CURVES aside, plasmapheresis is probably the most acceptable and available way to ‘eliminate’ massive immune globulins in any persons’ systems…but, compared to IVIG it’s a far more invasive, thus one prone to extra infections, process. Honestly, I would LOVE to see some ‘curves’ giving the pros and cons vis a vis IVIG. I gathered going into the IVIG process that it’s a 50-50 success/fail rate..depending on who is doing the documenting…I feel that the DOCUMENTATION aspects regarding the success or failure of infusions is due to a lack of interest for getting ON LABEL approval by manufacturers…I really do NOT know why the mfrs do not pursue ON label approvals for CIDP? My perception is laziness…Unless you are on Medicare.. I am not yet, but will be in enuf years to make advocacy matter.
As for STOPPING progression, IF your immune system is going bonkers, well, It’s gonna take a lot of ‘modulations’ to keep it from keeping on going on. In my case, It is just that – SLOWING down the numbness crawl up and thru my body to that equalling a mere micro-march. IN all honesty, micro-marches have to be far better than other prognoses’s I’ve had that indicate that I SHOULD BE IN A WHEELCHAIR now…I have not accepted that, and I’ve a library of documentation to bolster my own philosophies..

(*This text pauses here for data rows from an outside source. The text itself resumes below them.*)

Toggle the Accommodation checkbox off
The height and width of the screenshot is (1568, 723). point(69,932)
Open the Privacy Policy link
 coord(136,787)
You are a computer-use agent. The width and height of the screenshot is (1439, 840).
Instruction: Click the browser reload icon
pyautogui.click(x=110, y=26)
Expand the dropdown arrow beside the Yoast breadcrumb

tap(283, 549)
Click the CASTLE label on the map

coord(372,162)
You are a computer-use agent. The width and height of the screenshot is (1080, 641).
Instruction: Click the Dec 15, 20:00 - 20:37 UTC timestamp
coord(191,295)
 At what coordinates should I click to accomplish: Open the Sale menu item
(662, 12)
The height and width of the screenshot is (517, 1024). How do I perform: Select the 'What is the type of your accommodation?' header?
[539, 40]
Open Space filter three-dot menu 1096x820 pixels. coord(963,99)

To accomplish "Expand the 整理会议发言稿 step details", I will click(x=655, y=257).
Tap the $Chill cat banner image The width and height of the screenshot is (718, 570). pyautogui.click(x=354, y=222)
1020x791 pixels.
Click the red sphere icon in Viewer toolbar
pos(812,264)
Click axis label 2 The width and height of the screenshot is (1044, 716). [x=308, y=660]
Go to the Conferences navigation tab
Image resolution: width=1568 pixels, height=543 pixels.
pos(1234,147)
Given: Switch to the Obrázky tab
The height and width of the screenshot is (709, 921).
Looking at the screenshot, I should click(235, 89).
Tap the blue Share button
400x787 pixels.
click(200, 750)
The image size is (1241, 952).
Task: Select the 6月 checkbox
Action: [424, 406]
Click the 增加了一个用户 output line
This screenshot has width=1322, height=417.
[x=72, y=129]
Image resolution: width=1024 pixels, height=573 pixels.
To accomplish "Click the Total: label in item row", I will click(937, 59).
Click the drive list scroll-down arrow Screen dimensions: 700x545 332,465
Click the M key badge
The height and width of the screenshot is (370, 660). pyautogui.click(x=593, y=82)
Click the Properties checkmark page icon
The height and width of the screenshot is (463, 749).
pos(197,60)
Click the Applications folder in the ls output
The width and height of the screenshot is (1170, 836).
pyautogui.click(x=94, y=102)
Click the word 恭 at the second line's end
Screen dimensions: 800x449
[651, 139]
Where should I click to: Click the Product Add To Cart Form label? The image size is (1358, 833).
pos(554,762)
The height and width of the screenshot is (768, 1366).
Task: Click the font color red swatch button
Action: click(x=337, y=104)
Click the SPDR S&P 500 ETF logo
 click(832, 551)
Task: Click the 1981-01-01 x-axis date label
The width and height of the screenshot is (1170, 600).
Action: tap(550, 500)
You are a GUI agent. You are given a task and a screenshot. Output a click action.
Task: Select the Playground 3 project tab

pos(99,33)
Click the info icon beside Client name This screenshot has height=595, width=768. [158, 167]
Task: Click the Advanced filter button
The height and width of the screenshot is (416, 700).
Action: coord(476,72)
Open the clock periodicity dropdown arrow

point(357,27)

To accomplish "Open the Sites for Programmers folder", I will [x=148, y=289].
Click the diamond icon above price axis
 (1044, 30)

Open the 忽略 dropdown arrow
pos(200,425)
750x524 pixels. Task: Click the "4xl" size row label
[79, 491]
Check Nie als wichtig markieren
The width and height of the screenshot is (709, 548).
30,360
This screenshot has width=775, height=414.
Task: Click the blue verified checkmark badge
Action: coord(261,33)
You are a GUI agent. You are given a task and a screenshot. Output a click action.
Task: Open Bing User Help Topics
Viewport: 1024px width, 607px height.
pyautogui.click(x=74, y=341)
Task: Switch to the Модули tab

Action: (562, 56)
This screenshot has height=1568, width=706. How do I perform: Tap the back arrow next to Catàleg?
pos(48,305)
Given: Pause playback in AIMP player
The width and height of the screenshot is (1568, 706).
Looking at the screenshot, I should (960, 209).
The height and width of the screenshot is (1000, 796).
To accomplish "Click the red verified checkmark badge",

As for reaching a bottom of any CURVE…what are the parameters and/or Standards of definition of such CURVES????? I would really like to know IF I have ‘bottomed’ out and am on the re-bound? That kind of ‘carrot’ would be a plus in my book! Sorry, but…WHAT ARE THE CRITERIA???
I do not mean to be either controversial nor adversarial here…but, did Dr Cornblath explain the distinctions between GBS and the chronic versions? There are over 20-30 variants of CIDP these days and new onew are added daily [so it seems] that take the CIDP definition miles further than a GBS basic definition. Actually according to the University of St.Louis [wstul] web sites the CIDP category has more than doubled in the two plus years I’ve become web-conversant. Definitions are becoming more mushy and variants are appearing to be in ‘the mix’…
This all is scary in that, diagnosis becomes harder…and treatments/therapies even more hard to get…
I don’t know about you, but getting the ‘diagnosis’ I have, was hard enuf…I sure would hate to have to jump thru more HOOPS???
Well, we can discuss, argue or ignore…I’d rather discuss?